• _What you are asked to do_: Copy out every line from the start of the records through the line containing "Click the 775", requests included, and shift each coordinate in the answers by -121. Give only those lines.

##### Information supplied

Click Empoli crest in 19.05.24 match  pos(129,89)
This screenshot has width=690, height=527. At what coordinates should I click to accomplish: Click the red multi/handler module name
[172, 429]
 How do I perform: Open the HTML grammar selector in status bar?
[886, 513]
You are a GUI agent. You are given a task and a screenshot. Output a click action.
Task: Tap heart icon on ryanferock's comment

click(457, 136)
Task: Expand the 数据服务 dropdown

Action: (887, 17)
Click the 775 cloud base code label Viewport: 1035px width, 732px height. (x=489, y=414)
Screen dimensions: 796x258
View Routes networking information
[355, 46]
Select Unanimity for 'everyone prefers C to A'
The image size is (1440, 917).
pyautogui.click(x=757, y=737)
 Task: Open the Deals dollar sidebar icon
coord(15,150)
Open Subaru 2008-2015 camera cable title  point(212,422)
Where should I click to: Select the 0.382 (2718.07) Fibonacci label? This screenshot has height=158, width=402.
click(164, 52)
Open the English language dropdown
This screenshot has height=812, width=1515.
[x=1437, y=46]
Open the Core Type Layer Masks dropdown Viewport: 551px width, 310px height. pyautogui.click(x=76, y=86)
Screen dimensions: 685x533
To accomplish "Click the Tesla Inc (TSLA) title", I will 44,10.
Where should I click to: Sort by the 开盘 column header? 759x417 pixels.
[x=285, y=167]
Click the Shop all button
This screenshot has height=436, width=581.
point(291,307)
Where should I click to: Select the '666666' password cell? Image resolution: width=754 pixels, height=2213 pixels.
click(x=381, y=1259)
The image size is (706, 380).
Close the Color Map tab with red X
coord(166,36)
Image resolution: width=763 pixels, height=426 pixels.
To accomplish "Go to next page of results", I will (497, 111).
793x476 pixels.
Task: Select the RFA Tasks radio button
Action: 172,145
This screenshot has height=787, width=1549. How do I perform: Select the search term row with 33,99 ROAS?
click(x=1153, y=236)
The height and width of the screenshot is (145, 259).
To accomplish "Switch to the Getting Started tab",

##########

• _Expected output_:
Click Empoli crest in 19.05.24 match  pos(8,-32)
This screenshot has width=690, height=527. At what coordinates should I click to accomplish: Click the red multi/handler module name
[51, 308]
 How do I perform: Open the HTML grammar selector in status bar?
[765, 392]
You are a GUI agent. You are given a task and a screenshot. Output a click action.
Task: Tap heart icon on ryanferock's comment

click(336, 15)
Task: Expand the 数据服务 dropdown

Action: (766, -104)
Click the 775 cloud base code label Viewport: 1035px width, 732px height. (x=368, y=293)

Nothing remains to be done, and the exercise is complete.